New Delhi, Feb. 4: Official figures have confirmed the fears.

The global meltdown and the consequent slowdown in the Indian economy took 5 lakh workers off factory floors in the last three months of 2008, the labour bureau announced today after a study that covered 2,581 units.

Various job loss estimates — most painting a grim picture — had been doing the rounds but this is the first government study that has put a figure to the fear stalking the working population in the country.

The study reveals that between October and December last year, 5 lakh workers have lost jobs in sectors like textile and garment, metals and metal products, automobiles, gems and jewellery, transportation, construction and mining industries.

However, according to the study, IT and BPO increased employment rate marginally by 0.33 per cent, which does not match popular perception. As the entire sample covered 2,581 units, the number of IT companies could not have been too high and the finding is unlikely to mirror the full picture.

The findings were thrown up by the first such survey conducted by the bureau, which is part of the labour and employment ministry.

“The ministry took a serious note of the economic slowdown and it felt the need to have an assessment of its impact on employment to enable the government to take preventive and ameliorative measures,” labour and employment secretary Sudha Pillai said.

The three-month fall translates to 3.08 per cent — not very high compared with the 8-10 per cent plunge in some western countries. However, 5 lakh people are not a negligible number, not to mention the cumulative effect on their families and the fact that many factories (the country has 63 lakh industrial units) had not been covered by the government study.

The data also comes at a time the UPA government is preparing to go to elections on the plank of delivering on its promises to the aam aadmi. Most of the job losses have been in sectors where common people work.

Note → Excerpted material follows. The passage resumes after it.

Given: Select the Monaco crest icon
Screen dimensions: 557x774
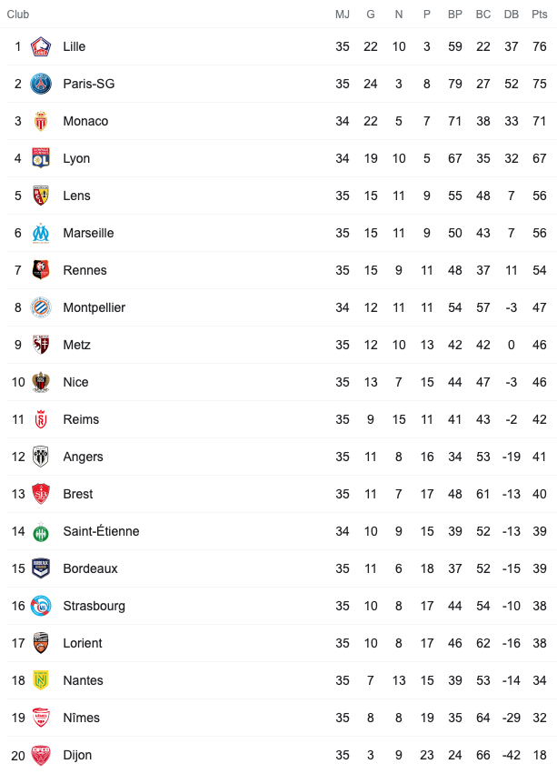Looking at the screenshot, I should click(x=41, y=122).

The biggest knock has been taken by the export-driven gems and jewellery units — a fallout of the slump in demand from foreign countries that are reeling under the impact of the downturn. The impact of retrenchment is already becoming evident in Gujarat, which has a large number of gem and jewellery units, where suicides have been reported.

The automobile sector has also suffered badly, coinciding with poor demand in the last months of 2008. Demand, however, showed some stirrings of life in January.

Vishnu Mathur, the executive director of the Auto Component Manufacturers Association (Acma), said: “The impact will be more on component manufacturers which have been heavily dependent on supplying to the commercial vehicle sector. However, it is just a passing phase.”

Analysts and officials said the economy would improve from the second half of this calendar year.

Professor N.R. Bhanumurthy of the Institute of Economic Growth said: “Much will depend on the effectiveness of the fiscal stimulus packages announced by the government and loosening of the monetary policy. The government will have to take more steps to boost demand.”